Smilie Ads, Burn in Hell.

Nothing pisses me off more than using Firefox and going to a site with these idiotic, monstrous Flash smilie banners (http://www.smileycentral.com/). Now, most of the Flash I produce - and various random websites with Flash - seem to work fine in Firefox.

I will fly into a fucking rage when I am doing something as simple as looking up text information on IMDB and they have two of these asinine banners on the same page, crashing my Firefox! No one seems to have been able to solve this issue. If you’re a real code head, you can always spend all afternoon tinkering with this issue. Is the problem Macromedia, Firefox or the idiot banner?

In the meantime, I have located the answer to my prayers. Just install into Firefox, use command-shift-F (Mac), right-click (Windows) and get rid of any shitty ads you so choose! Why there’s even filters so you’ll never see the offending ad content ever again. Take that! Classmates dot com! Take THAT! Smilie fucking Central!

Huzzah!

Note: If you’re having the same problem as me, be patient when first filtering these asshole banners, it’ll take a bit of finagling for the filter dialogue to come up.

4 Responses to “Smilie Ads, Burn in Hell.”

  1. John Dowdell Says:

    Hi, can you clarify the exact problem for me, please? I traced back through three websites in your links but saw a number of different problems presented (you’ve got “this banner”, someone else had “any flash”, another symptom was “when you hold mousedown”, there was another digression on “while streaming”, etc).

    Basically I’m looking for something where I can tell a testing engineer exactly what to do to exactly see the problem, thanks in advance.

    (From what you wrote I get the sense that you’re seeing problems when there are two incidents of a given ad in a page. Assuming other ads do play normally for you, then one of the first things I’d test would be the framerate which that ad’s designers used… some designers specify impossibly-high framerates in the belief that this will look better, but in reality it just overloads stressed systems. Disney liked 12fps, and the human eye can perceive 72fps, for instance.)

    For ad-blockers, much can depend on the sites you visit, but using their content without compensation doesn’t seem like it would be sustainable in the long run….

***

What you are asked to do:
Reproduce the part of the blog post about Flash smilie ads starting with "4 Responses to" and going on through "thanks in advance.", word for word. The data has no connection to the blog post about Flash smilie ads.

Given material:
***

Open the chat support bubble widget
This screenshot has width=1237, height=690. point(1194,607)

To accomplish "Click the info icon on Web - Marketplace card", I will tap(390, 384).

***

Task result:
4 Responses to “Smilie Ads, Burn in Hell.”

  1. John Dowdell Says:

    Hi, can you clarify the exact problem for me, please? I traced back through three websites in your links but saw a number of different problems presented (you’ve got “this banner”, someone else had “any flash”, another symptom was “when you hold mousedown”, there was another digression on “while streaming”, etc).

    Basically I’m looking for something where I can tell a testing engineer exactly what to do to exactly see the problem, thanks in advance.